Summarize the Maryland appellate opinion below in two sentences.

▶ _Supplied text_
• • • • •

COURT OF SPECIAL APPEALS OF MARYLAND
Mar 21, 2017
No. 208 (Md. Ct. Spec. App. Mar. 21, 2017)

Opinion

No. 208

03-21-2017

FOX CHASE HOA, INC. v. SHAHAIRA DAVY


Circuit Court for Anne Arundel County
Case No. C-02-CV-15-000283

UNREPORTED

Kehoe, Berger, Leahy, JJ. Opinion by Kehoe, J. *This is an unreported opinion, and it may not be cited in any paper, brief, motion or other document filed in this Court or any other Maryland Court as either precedent within the rule of stare decisis or as persuasive authority. See Md. Rule 1-104

This appeal arises out of a dispute between Fox Chase HOA, Inc. ("Fox Chase") and Shahaira Davy, the owner of a townhouse in that community. Fox Chase claimed that Ms. Davy owed it $1,999.38, consisting of unpaid and accelerated assessments, late fees, attorneys' fees, and other expenses, which Fox Chase sought to collect by establishing a lien on her property pursuant to the Maryland Contract Lien Act ("MCLA"), Md. Code Ann., § 14-201 et seq. of the Real Property Article ("RP"). To this end, Fox Chase delivered a notice of intent to file a lien to Ms. Davy on January 2, 2015. Ms. Davy filed a complaint in the Circuit Court for Anne Arundel County challenging Fox Chase's right to establish the lien. See RP § 14-203(c).

Eventually, the dispute reached the Honorable Stacy W. McCormack. The issue before the court was whether Fox Chase met its burden of showing that there was probable cause to establish the lien. See RP § 14-203 (d) and (g). After a court trial, Judge McCormack issued a thorough and well-reasoned memorandum opinion in which she concluded that, as of January 2, 2015, Ms. Davy did not owe $1,999.38, as claimed by Fox Chase, but rather $14. The court interpreted the Fox Chase Declaration of Covenants, Conditions and Restrictions (the "Covenants") to allow a lien to be established only if there was an overdue assessment, and the court found that her January, 2015 assessment, which was due on January 1, was not sufficiently late to trigger the imposition of a lien. Based on these findings, the court found that Fox Chase had failed to meet its burden to demonstrate that there was probable cause to establish a lien against Ms. Davy's townhouse unit. Judge McCormack denied Fox Chase's request for attorney's fees but awarded Ms. Davy $5,000 in fees pursuant to MCLA's fee-shifting provision, RP § 14(i)(2).

There was evidence before the court that, on December 1, 2015, Ms. Davy was several months in arrears in her $58 monthly assessments and owed late charges as well. Ms. Davy testified that she paid a total of $293 in December 2015 to pay all past due assessments and late fees. Judge McCormack found that Ms. Davy had paid all but $14 of her obligations. --------

To this Court, Fox Chase argues that that the circuit court erred in denying the lien and in granting Ms. Davy an award of attorney's fees. We do not agree.

• • • • •

▶ _Dataset section_
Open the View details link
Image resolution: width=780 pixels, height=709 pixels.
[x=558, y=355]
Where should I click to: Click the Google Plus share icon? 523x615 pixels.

• • • • •

▶ _Solution below_
Fox Chase HOA, Inc. sought a lien on Shahaira Davy's townhouse under the Maryland Contract Lien Act for $1,999.38 it claimed she owed. After she challenged the lien, the circuit court found that she owed only $14, that Fox Chase had not shown probable cause for the lien, and that she should receive $5,000 in attorney's fees, and the Court of Special Appeals rejected Fox Chase's argument that denying the lien and awarding those fees was error.